(Stored items)
++++
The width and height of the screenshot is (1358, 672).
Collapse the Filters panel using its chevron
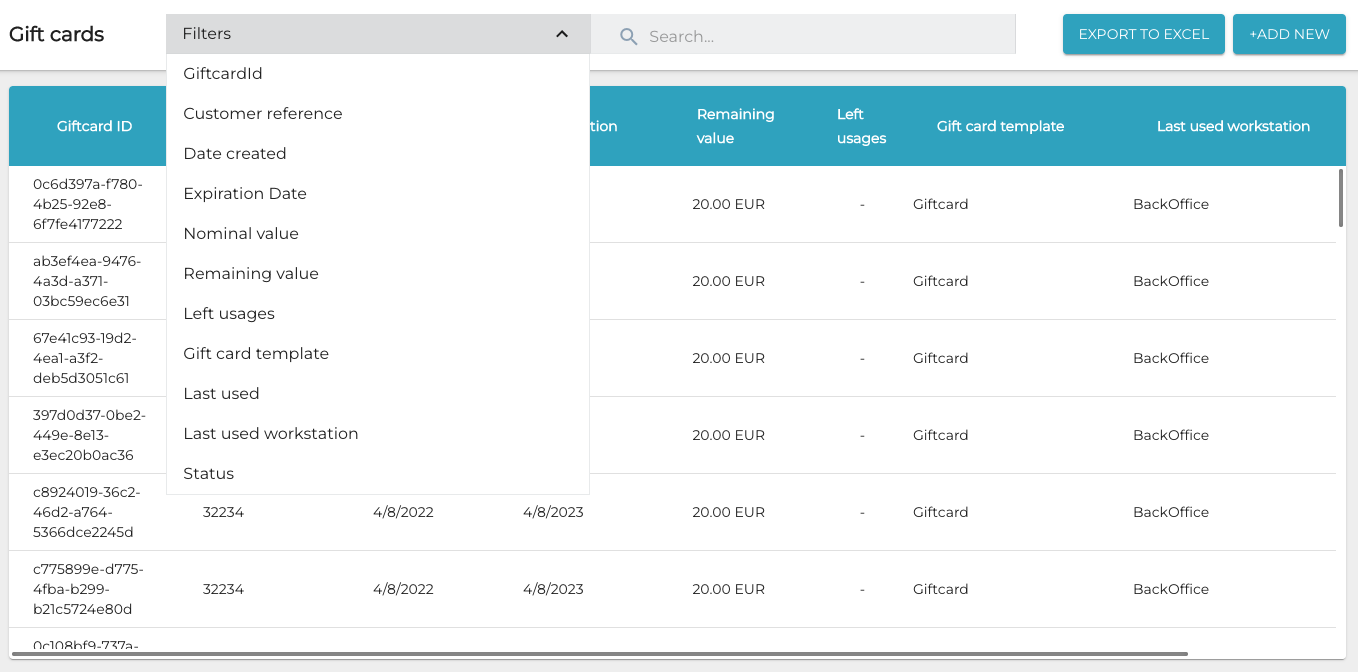coord(561,33)
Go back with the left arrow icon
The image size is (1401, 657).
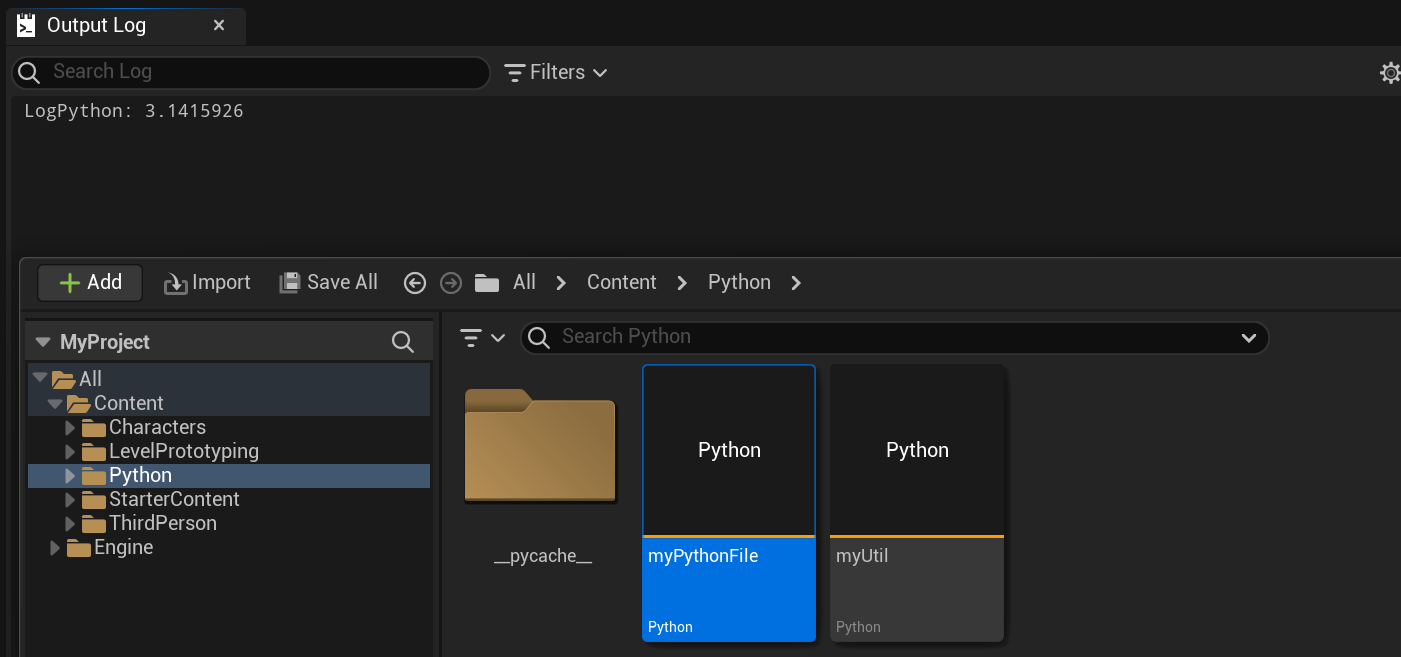(x=415, y=283)
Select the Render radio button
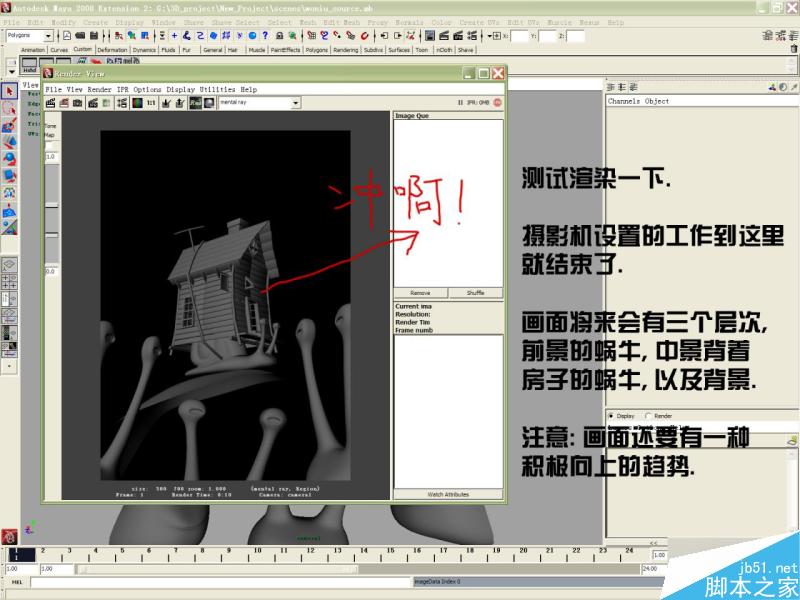This screenshot has height=600, width=800. (648, 417)
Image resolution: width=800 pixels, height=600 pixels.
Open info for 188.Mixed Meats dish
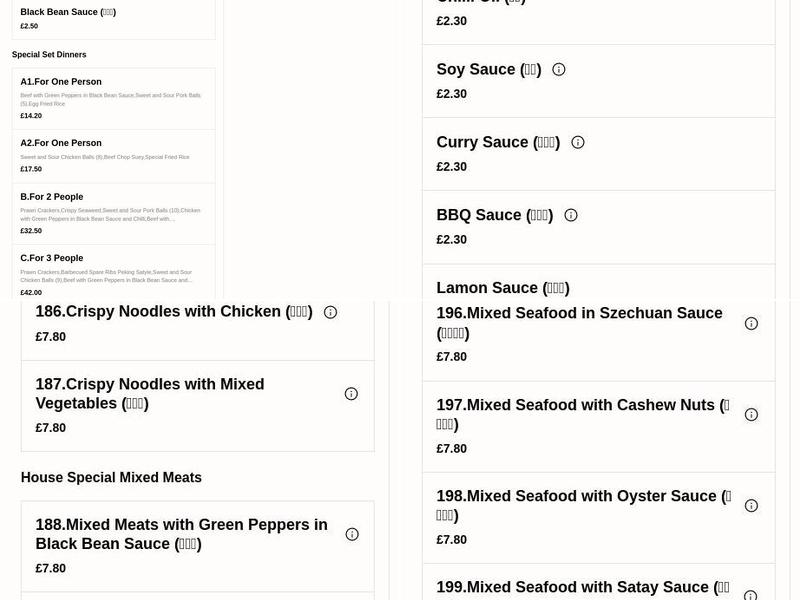(x=351, y=534)
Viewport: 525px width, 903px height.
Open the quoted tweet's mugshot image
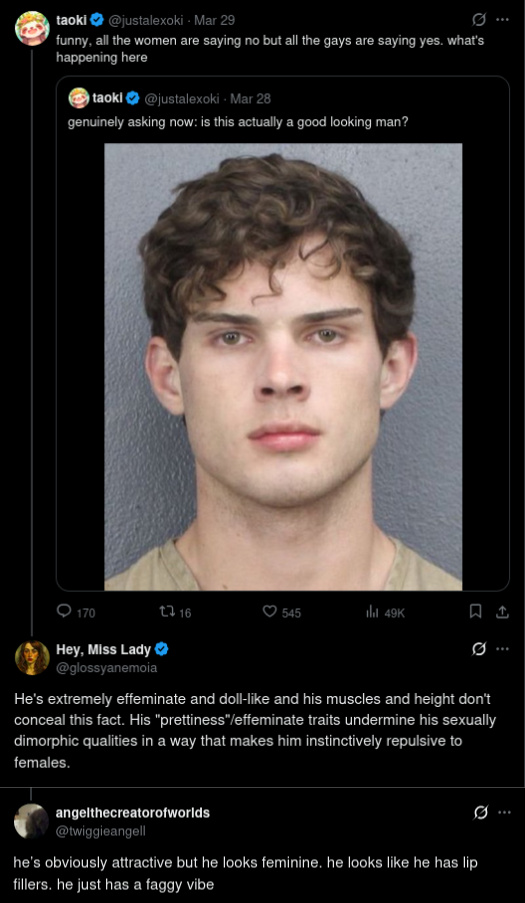(283, 366)
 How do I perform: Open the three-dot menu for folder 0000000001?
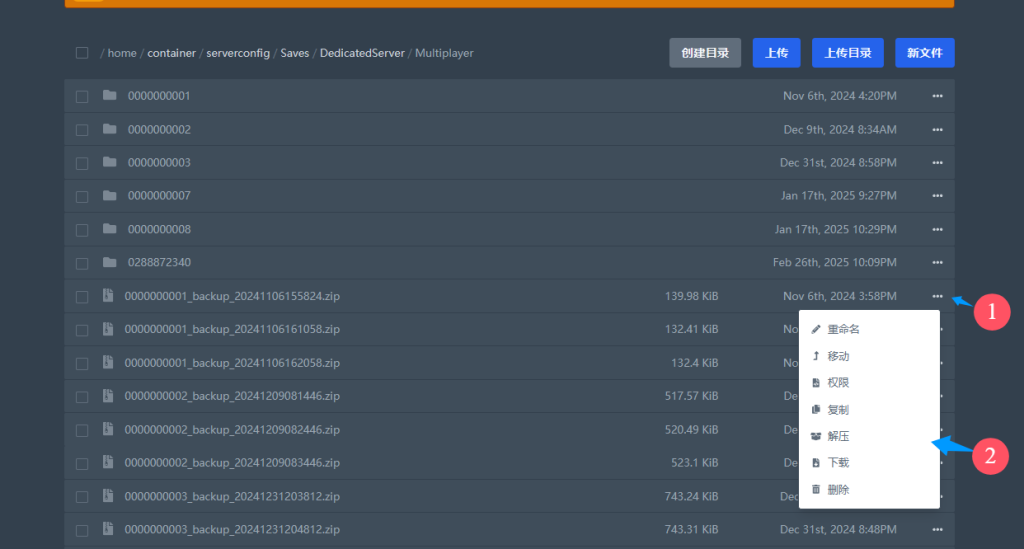[x=937, y=96]
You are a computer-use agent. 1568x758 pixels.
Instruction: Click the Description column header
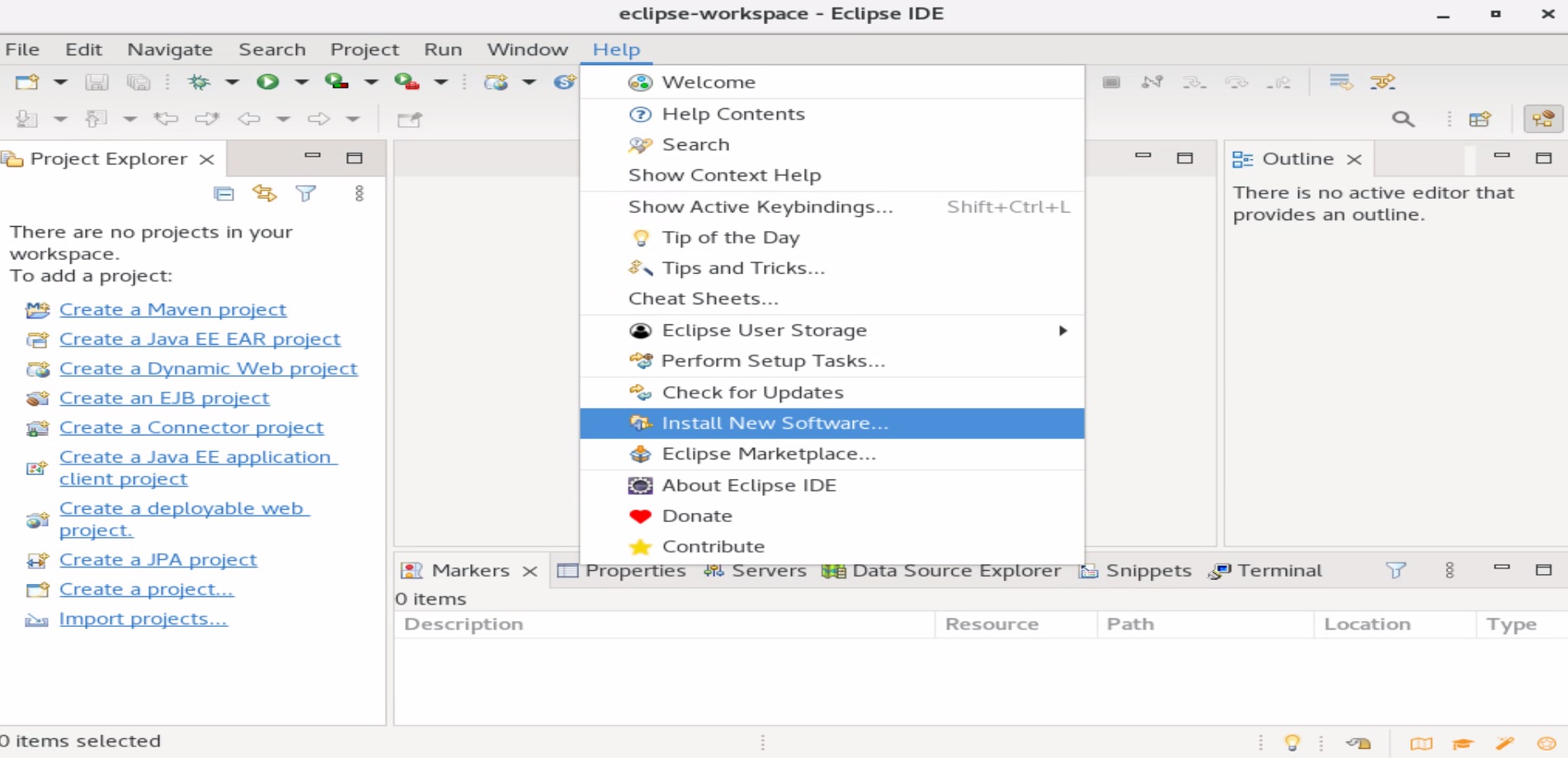[x=464, y=624]
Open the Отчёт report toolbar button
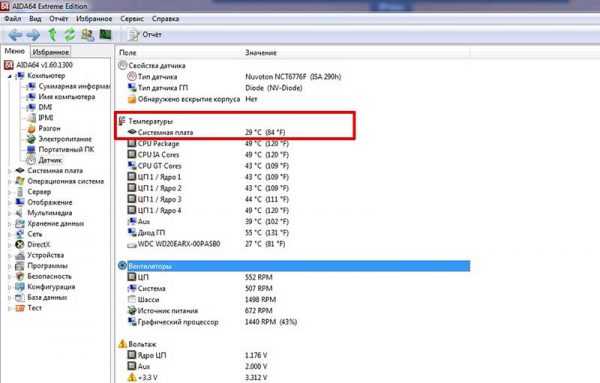 pos(145,35)
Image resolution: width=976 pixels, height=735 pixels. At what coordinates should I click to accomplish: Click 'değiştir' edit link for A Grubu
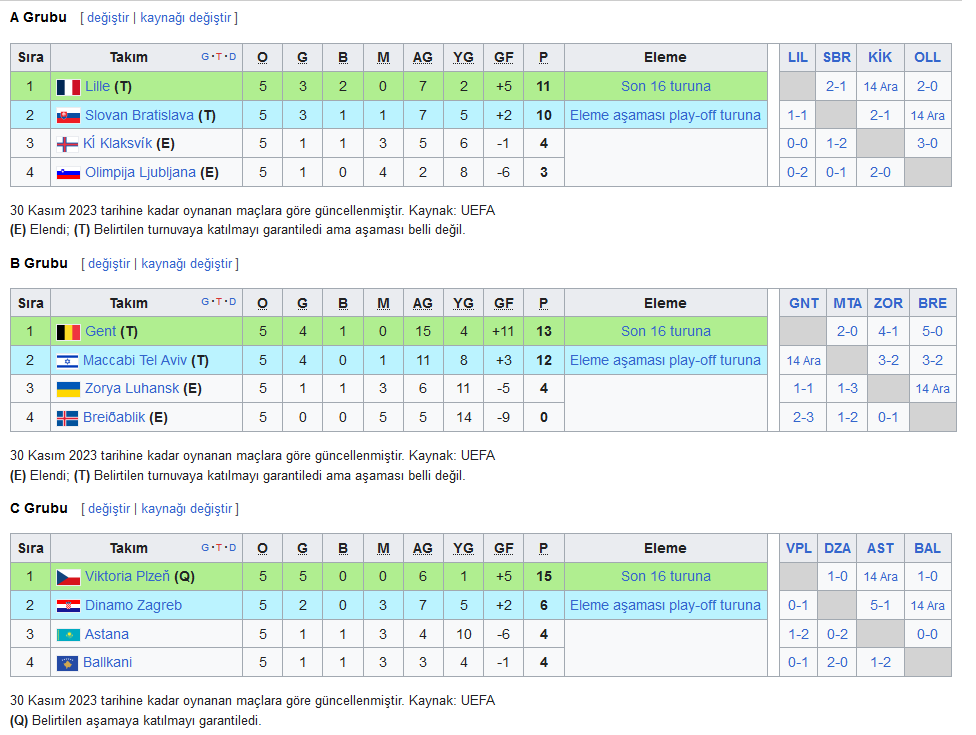pyautogui.click(x=108, y=17)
++++
(Activity) Write the records out exactly, dropping every image.

(Result)
The width and height of the screenshot is (1358, 672).
Collapse the Filters panel using its chevron
coord(561,33)
Go back with the left arrow icon
The image size is (1401, 657).
(x=415, y=283)
Select the Render radio button
This screenshot has height=600, width=800. (648, 417)
Image resolution: width=800 pixels, height=600 pixels.
Open info for 188.Mixed Meats dish
(x=351, y=534)
Viewport: 525px width, 903px height.
Open the quoted tweet's mugshot image
(283, 366)
 How do I perform: Open the three-dot menu for folder 0000000001?
[x=937, y=96]
You are a computer-use agent. 1568x758 pixels.
Instruction: Click the Description column header
[x=464, y=624]
Open the Отчёт report toolbar button
 pos(145,35)
Image resolution: width=976 pixels, height=735 pixels. At what coordinates should I click to accomplish: Click 'değiştir' edit link for A Grubu
pyautogui.click(x=108, y=17)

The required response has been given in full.